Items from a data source
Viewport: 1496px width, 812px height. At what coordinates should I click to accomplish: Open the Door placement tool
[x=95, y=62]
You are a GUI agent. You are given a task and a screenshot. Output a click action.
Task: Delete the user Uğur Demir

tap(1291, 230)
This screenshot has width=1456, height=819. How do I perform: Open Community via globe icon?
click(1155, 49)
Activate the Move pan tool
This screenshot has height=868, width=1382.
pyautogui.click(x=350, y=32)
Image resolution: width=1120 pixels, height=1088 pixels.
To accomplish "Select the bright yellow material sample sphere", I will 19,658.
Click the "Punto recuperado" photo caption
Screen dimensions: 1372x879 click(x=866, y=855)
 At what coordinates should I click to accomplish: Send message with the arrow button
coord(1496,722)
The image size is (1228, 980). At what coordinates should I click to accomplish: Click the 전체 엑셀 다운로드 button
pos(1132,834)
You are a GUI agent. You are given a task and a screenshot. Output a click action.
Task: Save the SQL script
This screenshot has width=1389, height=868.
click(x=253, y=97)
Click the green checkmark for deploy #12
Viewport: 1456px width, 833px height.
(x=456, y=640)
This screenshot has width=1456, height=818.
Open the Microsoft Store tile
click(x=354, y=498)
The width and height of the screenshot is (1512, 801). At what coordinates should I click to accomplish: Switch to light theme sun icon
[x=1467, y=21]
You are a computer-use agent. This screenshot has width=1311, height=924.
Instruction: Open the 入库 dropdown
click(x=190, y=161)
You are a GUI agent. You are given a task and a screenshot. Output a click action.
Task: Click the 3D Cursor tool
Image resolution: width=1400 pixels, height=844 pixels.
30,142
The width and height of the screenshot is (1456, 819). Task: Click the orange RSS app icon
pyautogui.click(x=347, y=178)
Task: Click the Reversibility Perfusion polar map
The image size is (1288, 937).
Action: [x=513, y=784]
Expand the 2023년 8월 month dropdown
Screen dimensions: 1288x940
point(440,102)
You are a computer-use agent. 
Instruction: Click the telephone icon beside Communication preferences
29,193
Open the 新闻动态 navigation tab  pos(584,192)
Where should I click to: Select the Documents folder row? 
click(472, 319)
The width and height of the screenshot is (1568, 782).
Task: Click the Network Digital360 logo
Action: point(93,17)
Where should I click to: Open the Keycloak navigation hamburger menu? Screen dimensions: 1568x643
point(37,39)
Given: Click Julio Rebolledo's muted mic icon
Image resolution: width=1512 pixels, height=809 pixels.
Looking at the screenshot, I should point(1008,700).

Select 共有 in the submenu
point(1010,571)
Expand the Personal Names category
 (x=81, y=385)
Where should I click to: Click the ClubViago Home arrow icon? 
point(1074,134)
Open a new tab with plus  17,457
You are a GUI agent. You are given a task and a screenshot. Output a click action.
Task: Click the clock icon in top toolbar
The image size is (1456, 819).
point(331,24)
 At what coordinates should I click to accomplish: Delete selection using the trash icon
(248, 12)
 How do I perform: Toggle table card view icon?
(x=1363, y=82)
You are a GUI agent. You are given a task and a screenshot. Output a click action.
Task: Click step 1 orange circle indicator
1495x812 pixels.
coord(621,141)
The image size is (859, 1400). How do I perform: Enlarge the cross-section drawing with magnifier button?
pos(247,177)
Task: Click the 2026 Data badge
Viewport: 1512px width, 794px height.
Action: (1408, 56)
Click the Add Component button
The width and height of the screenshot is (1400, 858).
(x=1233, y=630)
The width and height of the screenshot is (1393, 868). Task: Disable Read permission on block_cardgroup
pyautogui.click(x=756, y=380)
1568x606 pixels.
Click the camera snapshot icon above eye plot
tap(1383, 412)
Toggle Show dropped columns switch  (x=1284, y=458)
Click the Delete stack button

• YOUR ASSIGNMENT
Copy the data above in full, exactly as it reads.

• ANSWER BELOW
Viewport: 1496px width, 812px height. At what coordinates should I click to accomplish: Open the Door placement tool
[x=95, y=62]
You are a GUI agent. You are given a task and a screenshot. Output a click action.
Task: Delete the user Uğur Demir

tap(1291, 230)
This screenshot has width=1456, height=819. How do I perform: Open Community via globe icon?
click(1155, 49)
Activate the Move pan tool
This screenshot has height=868, width=1382.
pyautogui.click(x=350, y=32)
Image resolution: width=1120 pixels, height=1088 pixels.
To accomplish "Select the bright yellow material sample sphere", I will 19,658.
Click the "Punto recuperado" photo caption
Screen dimensions: 1372x879 click(x=866, y=855)
 At what coordinates should I click to accomplish: Send message with the arrow button
coord(1496,722)
The image size is (1228, 980). At what coordinates should I click to accomplish: Click the 전체 엑셀 다운로드 button
pos(1132,834)
You are a GUI agent. You are given a task and a screenshot. Output a click action.
Task: Save the SQL script
This screenshot has width=1389, height=868.
click(x=253, y=97)
Click the green checkmark for deploy #12
Viewport: 1456px width, 833px height.
(x=456, y=640)
This screenshot has width=1456, height=818.
Open the Microsoft Store tile
click(x=354, y=498)
The width and height of the screenshot is (1512, 801). At what coordinates should I click to accomplish: Switch to light theme sun icon
[x=1467, y=21]
You are a computer-use agent. This screenshot has width=1311, height=924.
Instruction: Open the 入库 dropdown
click(x=190, y=161)
You are a GUI agent. You are given a task and a screenshot. Output a click action.
Task: Click the 3D Cursor tool
Image resolution: width=1400 pixels, height=844 pixels.
30,142
The width and height of the screenshot is (1456, 819). Task: Click the orange RSS app icon
pyautogui.click(x=347, y=178)
Task: Click the Reversibility Perfusion polar map
The image size is (1288, 937).
Action: [x=513, y=784]
Expand the 2023년 8월 month dropdown
Screen dimensions: 1288x940
point(440,102)
You are a computer-use agent. 
Instruction: Click the telephone icon beside Communication preferences
29,193
Open the 新闻动态 navigation tab  pos(584,192)
Where should I click to: Select the Documents folder row? 
click(472, 319)
The width and height of the screenshot is (1568, 782).
Task: Click the Network Digital360 logo
Action: point(93,17)
Where should I click to: Open the Keycloak navigation hamburger menu? Screen dimensions: 1568x643
point(37,39)
Given: Click Julio Rebolledo's muted mic icon
Image resolution: width=1512 pixels, height=809 pixels.
Looking at the screenshot, I should point(1008,700).

Select 共有 in the submenu
point(1010,571)
Expand the Personal Names category
 (x=81, y=385)
Where should I click to: Click the ClubViago Home arrow icon? 
point(1074,134)
Open a new tab with plus  17,457
You are a GUI agent. You are given a task and a screenshot. Output a click action.
Task: Click the clock icon in top toolbar
The image size is (1456, 819).
point(331,24)
 At what coordinates should I click to accomplish: Delete selection using the trash icon
(248, 12)
 How do I perform: Toggle table card view icon?
(x=1363, y=82)
You are a GUI agent. You are given a task and a screenshot. Output a click action.
Task: Click step 1 orange circle indicator
1495x812 pixels.
coord(621,141)
The image size is (859, 1400). How do I perform: Enlarge the cross-section drawing with magnifier button?
pos(247,177)
Task: Click the 2026 Data badge
Viewport: 1512px width, 794px height.
Action: (1408, 56)
Click the Add Component button
The width and height of the screenshot is (1400, 858).
(x=1233, y=630)
The width and height of the screenshot is (1393, 868). Task: Disable Read permission on block_cardgroup
pyautogui.click(x=756, y=380)
1568x606 pixels.
Click the camera snapshot icon above eye plot
tap(1383, 412)
Toggle Show dropped columns switch  (x=1284, y=458)
Click the Delete stack button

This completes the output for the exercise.